Stored data:
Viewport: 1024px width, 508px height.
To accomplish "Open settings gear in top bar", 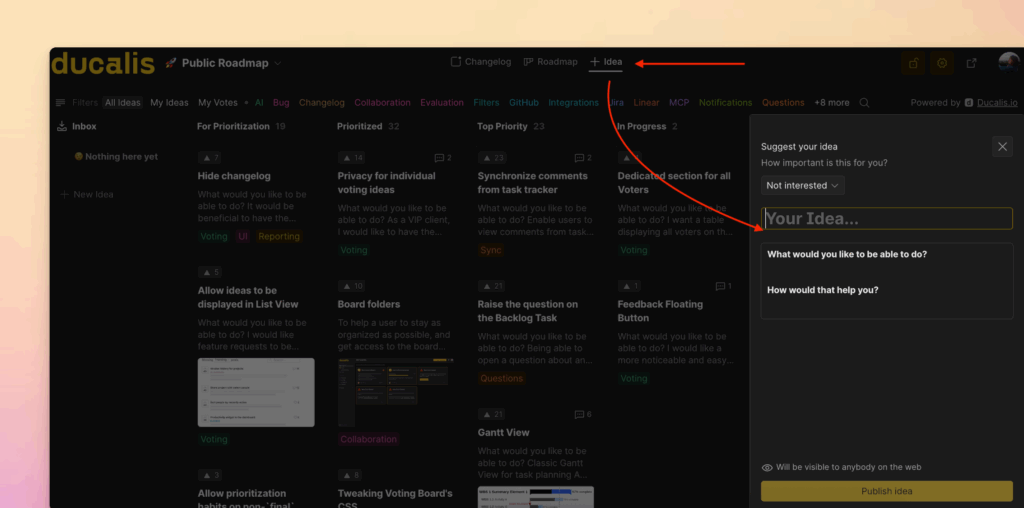I will [942, 63].
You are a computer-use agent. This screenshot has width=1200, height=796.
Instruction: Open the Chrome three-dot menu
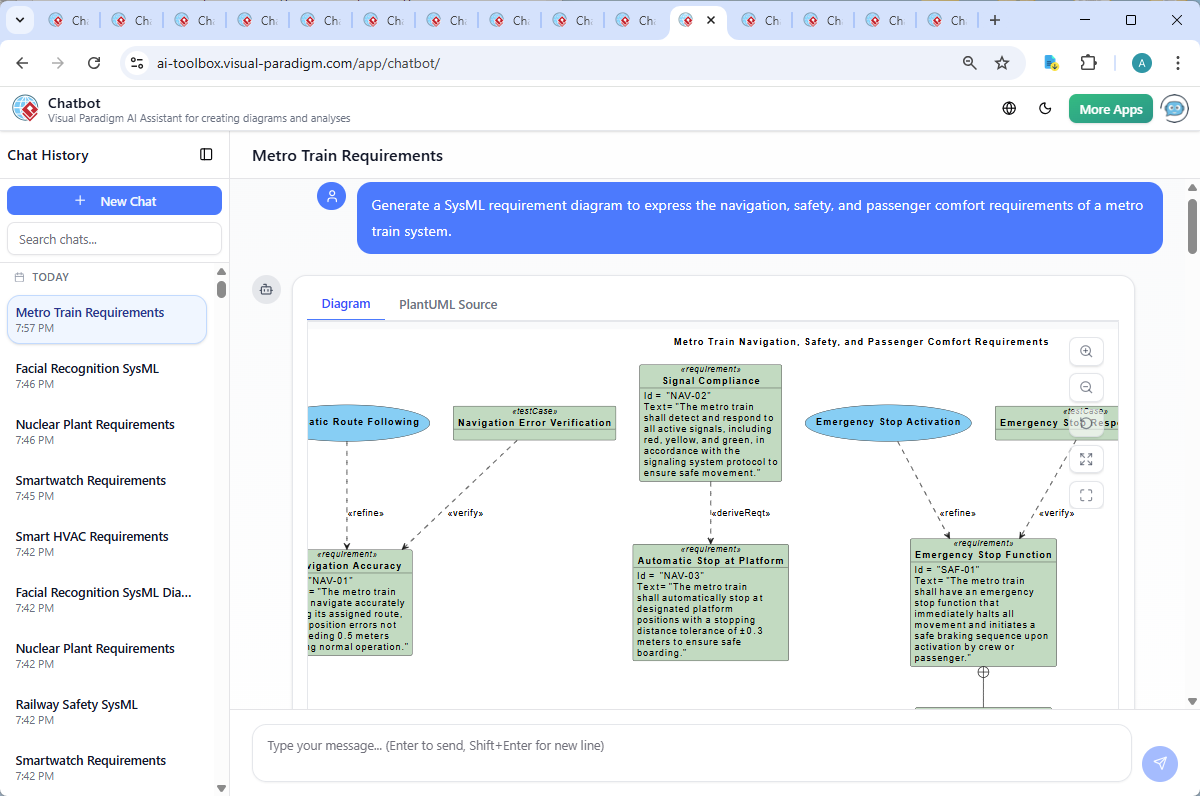click(x=1177, y=63)
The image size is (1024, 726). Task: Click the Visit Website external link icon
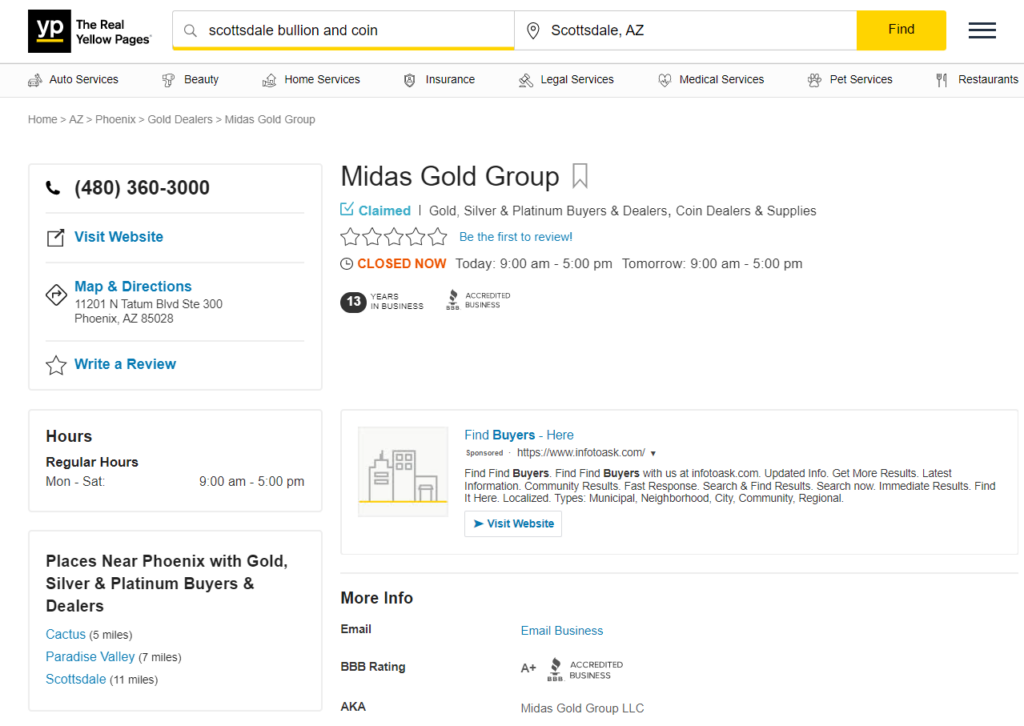[56, 238]
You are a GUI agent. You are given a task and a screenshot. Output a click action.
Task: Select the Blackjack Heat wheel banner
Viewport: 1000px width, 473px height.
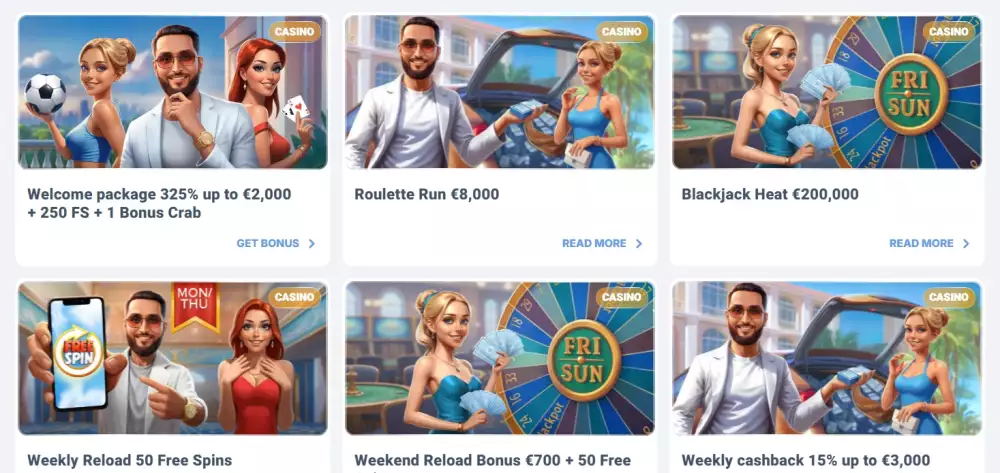827,92
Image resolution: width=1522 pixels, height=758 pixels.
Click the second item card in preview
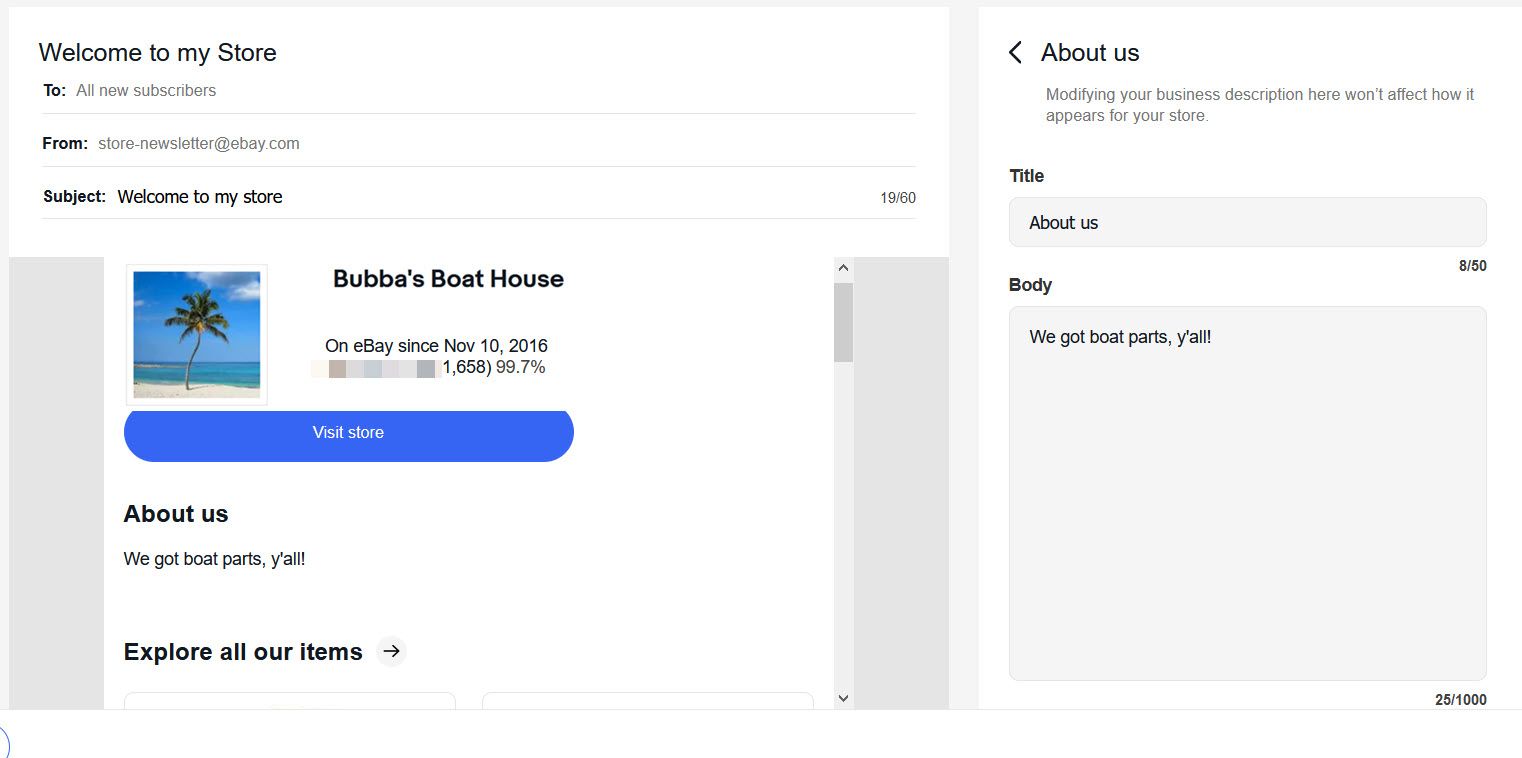[x=648, y=701]
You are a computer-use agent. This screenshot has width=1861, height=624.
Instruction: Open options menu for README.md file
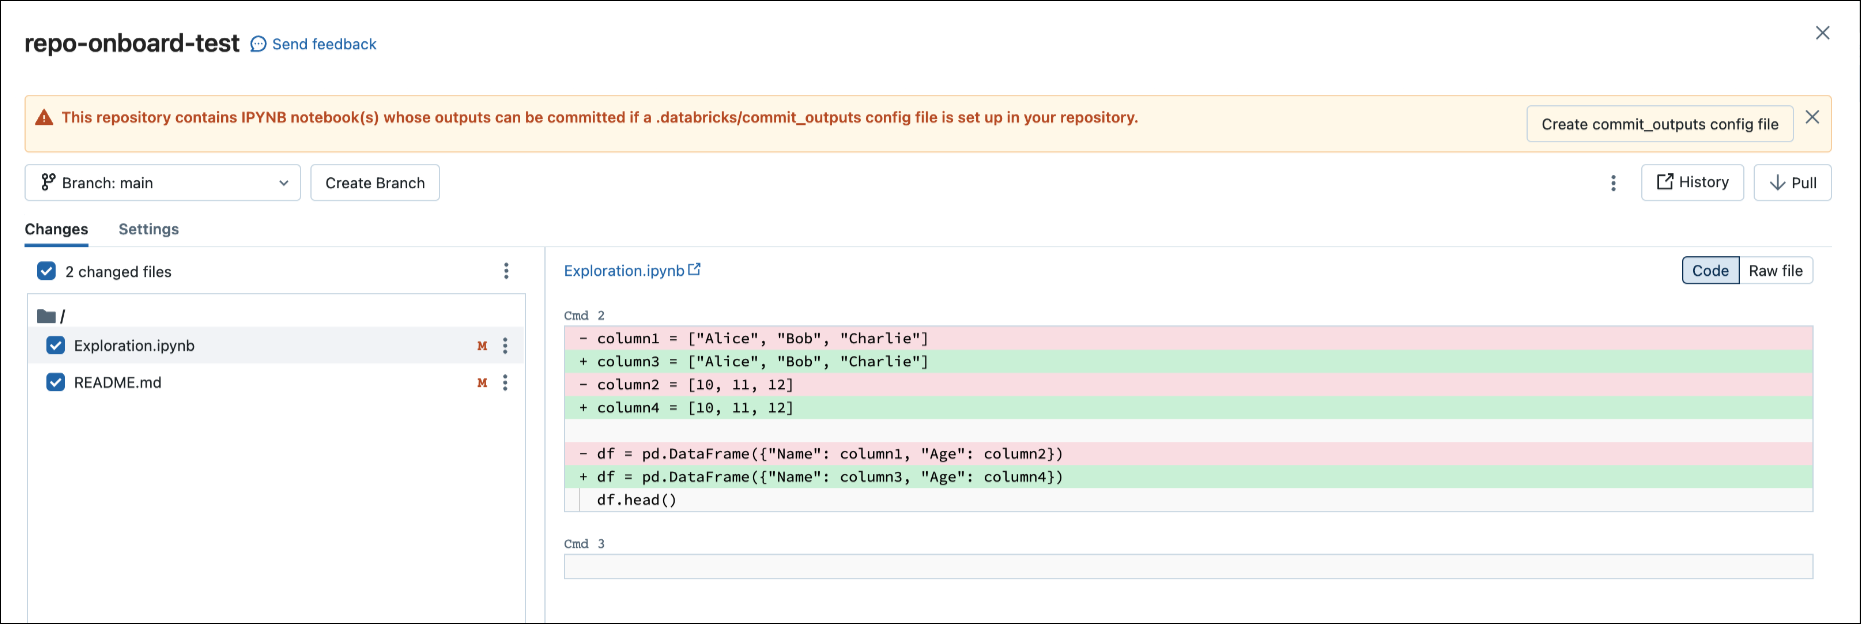click(505, 383)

Problem statement:
Can you quote verbatim every line from the one containing "Image resolution: width=1522" through the final line above, both ends included, with the pictures left out?

Solved problem:
Image resolution: width=1522 pixels, height=758 pixels.
Click the second item card in preview
[x=648, y=701]
You are a computer-use agent. This screenshot has width=1861, height=624.
Instruction: Open options menu for README.md file
click(505, 383)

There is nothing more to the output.